Problem requirements: Could the data below be retyped exactly, without its pictures?

Stored data entries
- - -
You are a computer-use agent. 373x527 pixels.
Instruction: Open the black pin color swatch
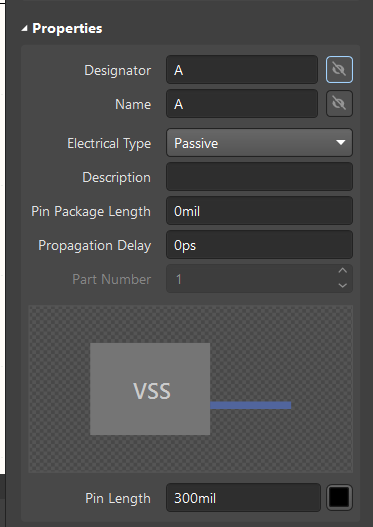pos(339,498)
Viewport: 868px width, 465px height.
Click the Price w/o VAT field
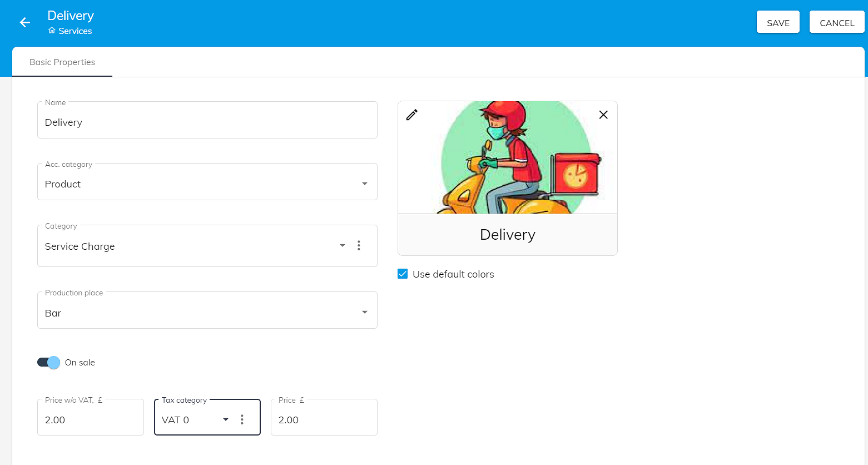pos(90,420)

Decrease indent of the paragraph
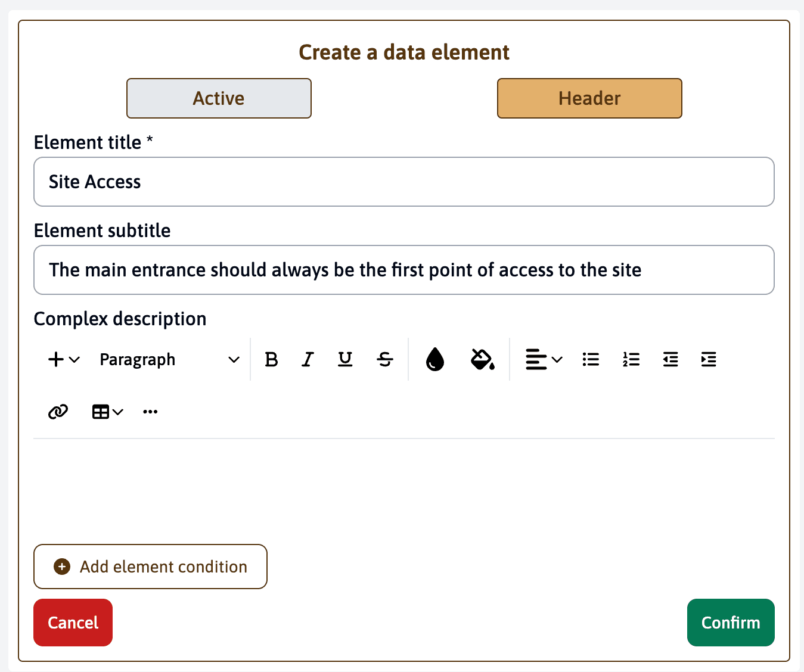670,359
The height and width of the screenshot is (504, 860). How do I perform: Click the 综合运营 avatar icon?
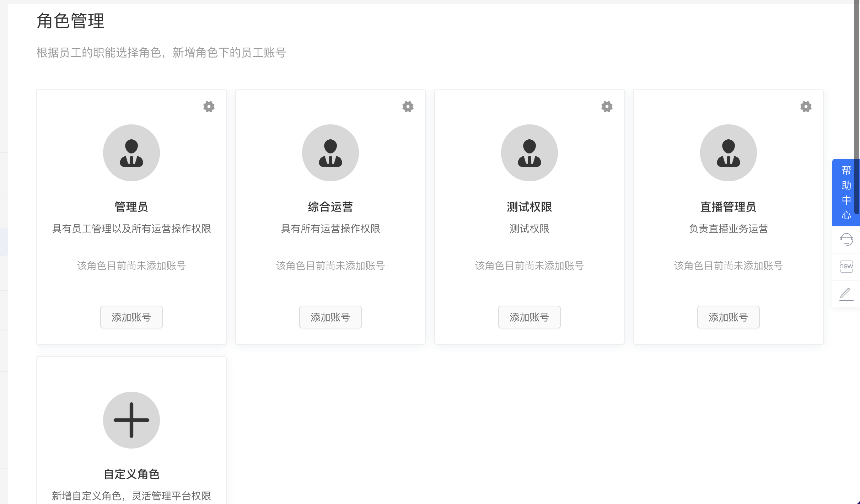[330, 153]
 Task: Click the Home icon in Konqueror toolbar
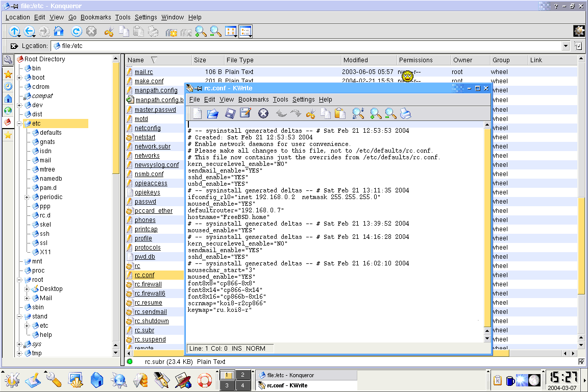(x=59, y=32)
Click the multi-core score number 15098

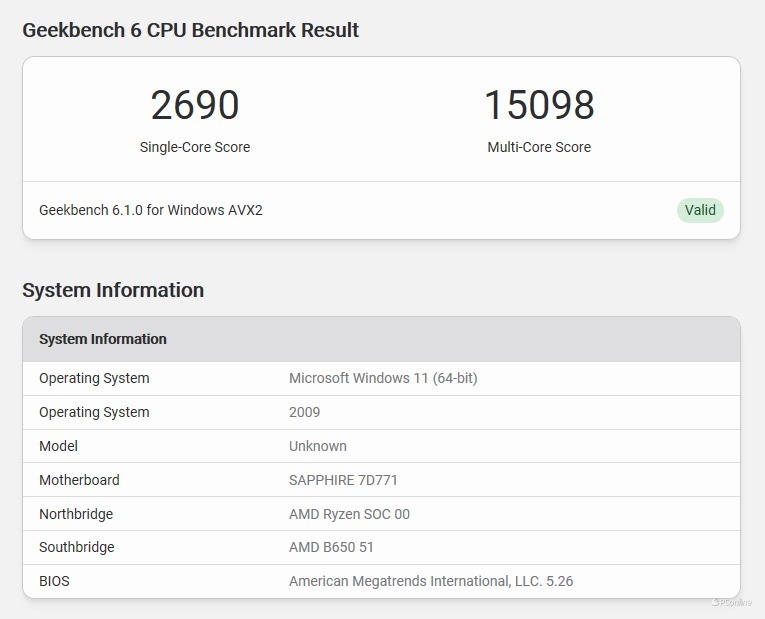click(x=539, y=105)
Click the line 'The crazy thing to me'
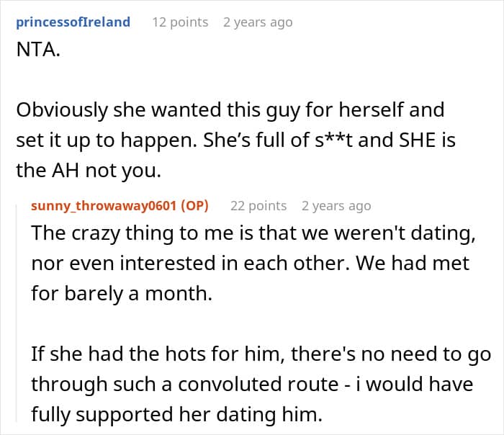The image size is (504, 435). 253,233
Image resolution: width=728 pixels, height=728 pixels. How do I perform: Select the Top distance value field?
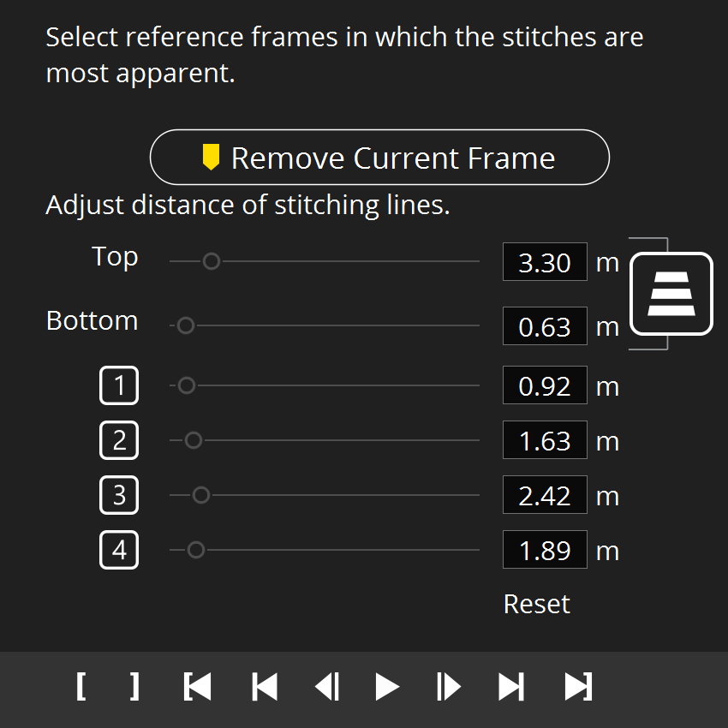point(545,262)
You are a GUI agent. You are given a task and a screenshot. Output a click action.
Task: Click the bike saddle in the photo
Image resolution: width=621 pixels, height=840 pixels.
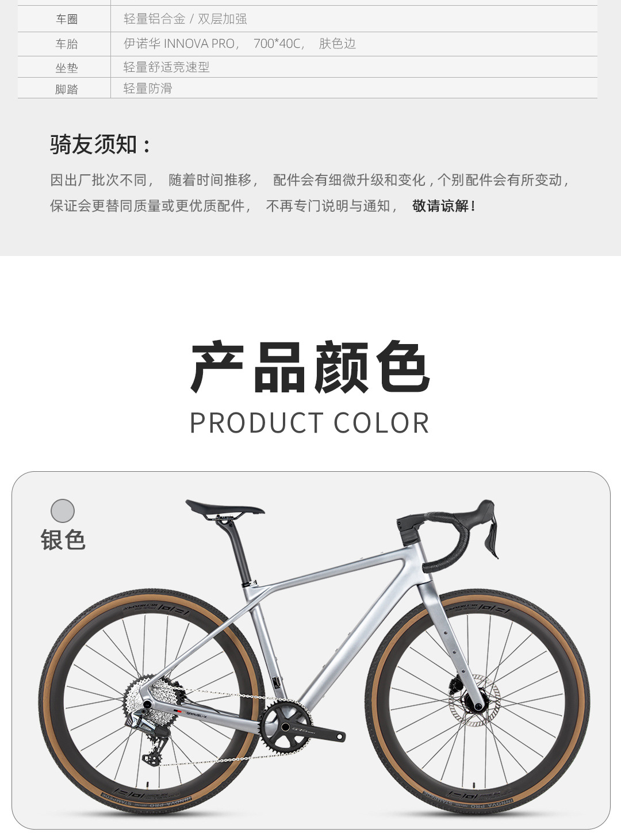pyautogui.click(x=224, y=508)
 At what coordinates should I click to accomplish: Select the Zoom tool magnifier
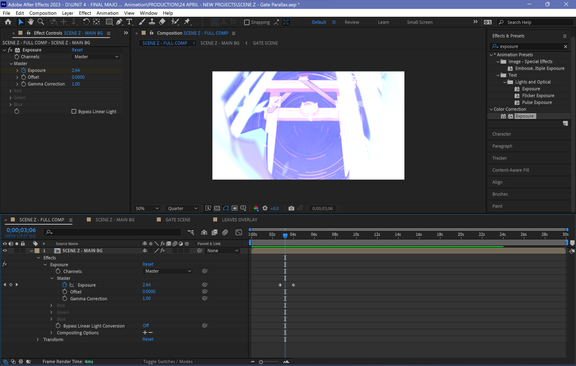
- - -
Answer box:
You are a computer-use agent. 373x527 pixels.
Instruction: Open the black pin color swatch
pos(339,498)
Viewport: 868px width, 465px height.
Click the Price w/o VAT field
pos(90,420)

Decrease indent of the paragraph
670,359
The height and width of the screenshot is (504, 860). How do I perform: Click the 综合运营 avatar icon?
[330, 153]
 Task: Click the Home icon in Konqueror toolbar
(x=59, y=32)
Click the multi-core score number 15098

click(x=539, y=105)
Click the line 'The crazy thing to me'
The image size is (504, 435). 253,233
Image resolution: width=728 pixels, height=728 pixels. How do I perform: Select the Top distance value field?
point(545,262)
You are a GUI agent. You are given a task and a screenshot. Output a click action.
Task: Click the bike saddle in the photo
Image resolution: width=621 pixels, height=840 pixels.
pyautogui.click(x=224, y=508)
 At what coordinates should I click to accomplish: Select the Zoom tool magnifier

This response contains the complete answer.